Most simply and most profoundly, however, LBJ was multifaceted, elusive, combative, and, at times, paranoid with the press because he literally internalized the incredible diversity and ambiguity of the American republic during the turbulent 1960s. He felt it was his duty, if not his destiny, to take on the burdens of the nation—throwing off two hundred years of racism, obliterating poverty, protecting the free world from communism without leading it into Armageddon—and it whipsawed his already conflicted personality. Like a moth circling the flame, Johnson was drawn irresistibly to the storms of American life, even though they would consume him. After reading an article inLife in 1958 about General James Gavin, Lyndon had written his mother, “One quote from him struck me as particularly good: ‘I went forth to seek the challenge, to “move toward the sound of the guns,” to go where danger was the greatest, for there is where issues would be resolved and decisions made.’ I think that is a wonderful thought … because I always seem to be right up to my neck in problems and decisions it appears to me to be more than an adequate justification for what I can’t seem to help anyway.”143

LBJ was committed to the common men and women of America, the tenant farmer, the factory worker, the ghetto dweller, the shoe salesman, the domestic worker, and the pharmacy owner. Outside of the white South, he was generally respected, and among black Americans, even revered. “I admire President Johnson because he stands on his own feet, and he’s firm in his beliefs,” Cosby Harrell, a black manual laborer from Lake Purdy, Alabama, told an interviewer. F. L. Pippne, black owner of a prosperous dry-cleaning establishment, commented to pollsters that he thought the president’s “personality is wonderful” and that he admired him because he “has helped everybody, but especially the under-privileged people.” William Nalomski, a welder from Chicago, responded when asked his opinion, “He’s a thinker, not quick with his judgments. He’s got a big load on his shoulders—you can see it in his face. He may turn out to be another Lincoln.” Glen Lochem, a farmer from Plainfield, Illinois, said, “I like him, because he doesn’t believe in letting those Communists push him around in Vietnam.” Johnson’s approval rating on the economy was 77 percent to 23 percent and on Vietnam 65 percent to 35 percent.
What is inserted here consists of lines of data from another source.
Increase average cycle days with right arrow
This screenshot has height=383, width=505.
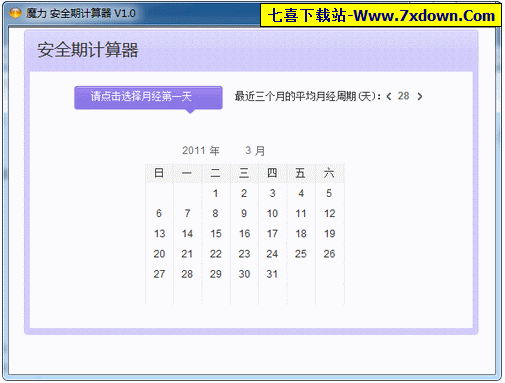pyautogui.click(x=420, y=97)
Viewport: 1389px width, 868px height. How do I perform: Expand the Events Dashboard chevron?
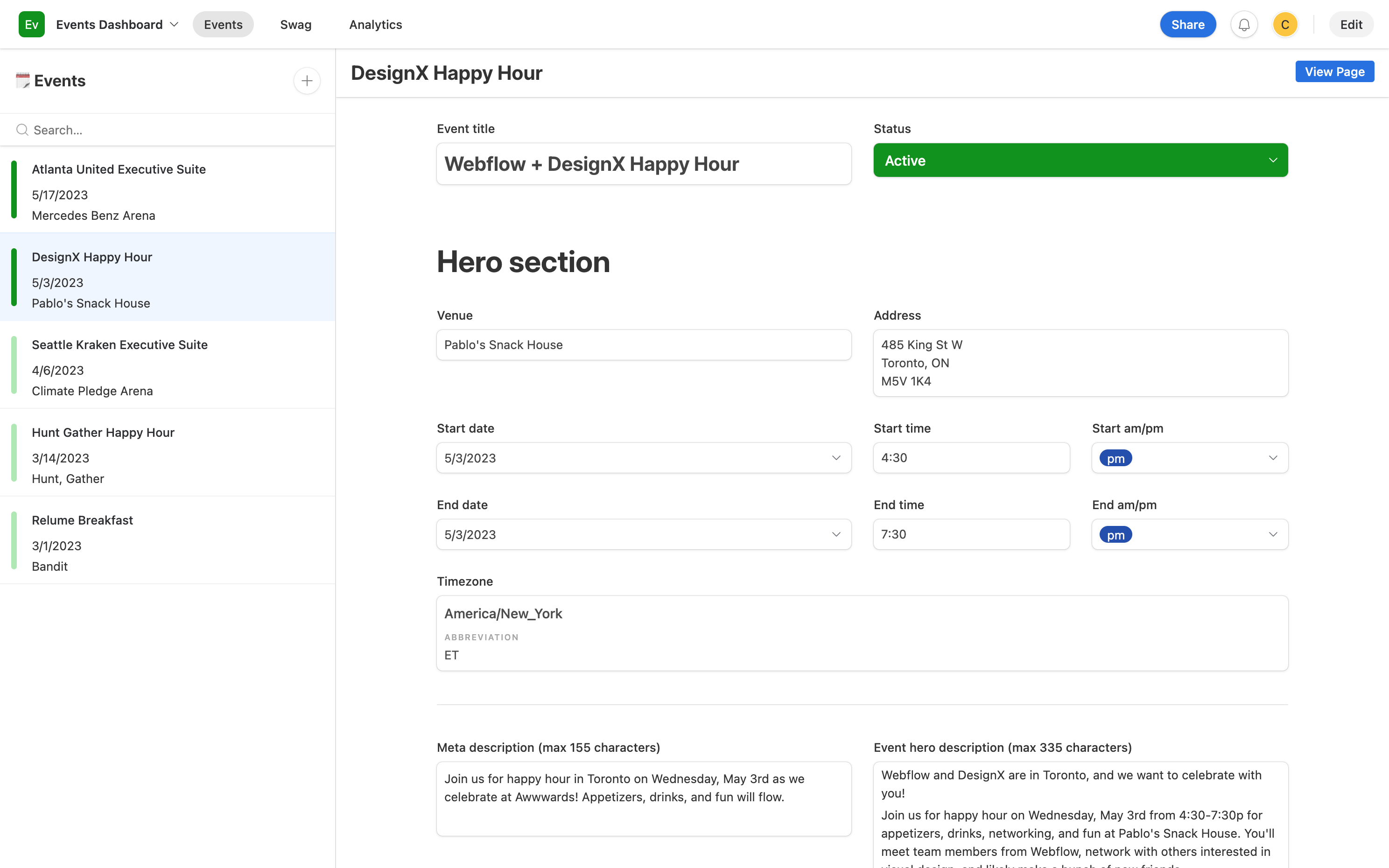click(175, 25)
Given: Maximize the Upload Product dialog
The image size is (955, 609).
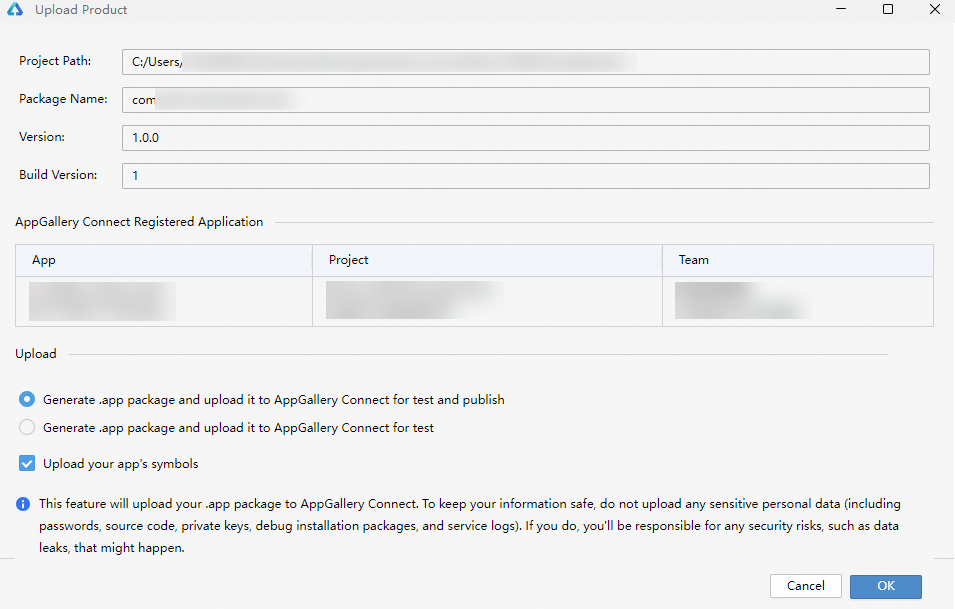Looking at the screenshot, I should 887,10.
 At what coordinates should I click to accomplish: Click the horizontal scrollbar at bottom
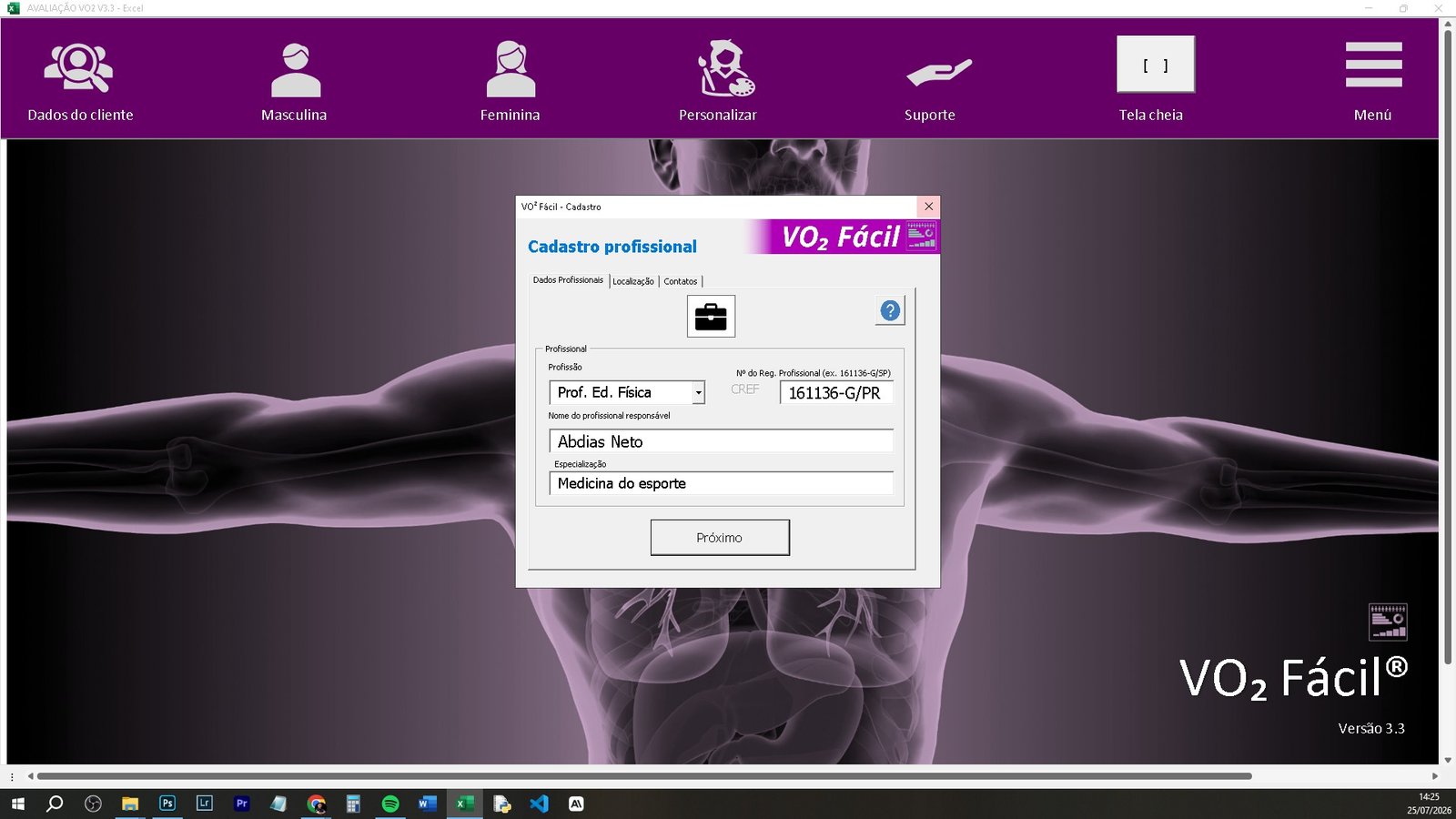point(644,776)
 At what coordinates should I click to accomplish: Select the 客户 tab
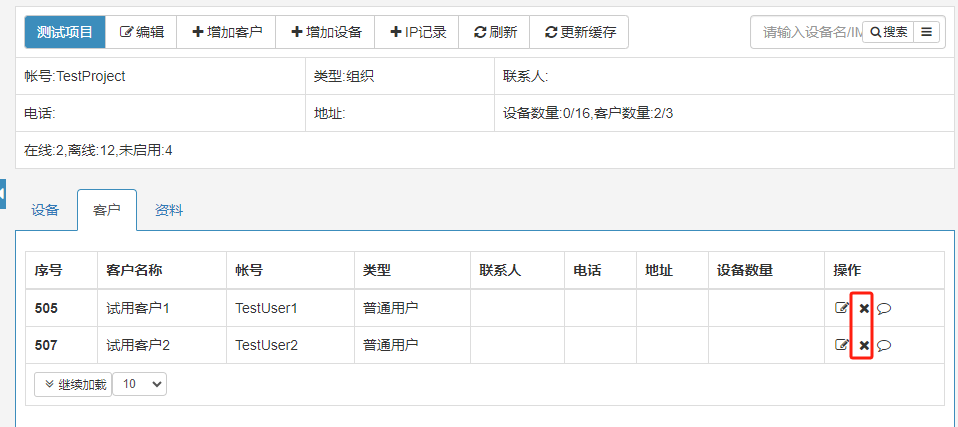point(107,210)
Among modern presidents, respondents rated him better than Truman and Eisenhower but worse than FDR and Kennedy.144

But for LBJ, that was not enough. He may have dismissed the best and the brightest rhetorically, but their disapproval served as a constant goad to him. However, given his values, Johnson could see no other course in foreign and domestic affairs than the one he was following and he was who he was; thus was LBJ doomed to wander for the rest of his presidency among those whose respect he craved but could never obtain. Typically, LBJ’s response was to try harder.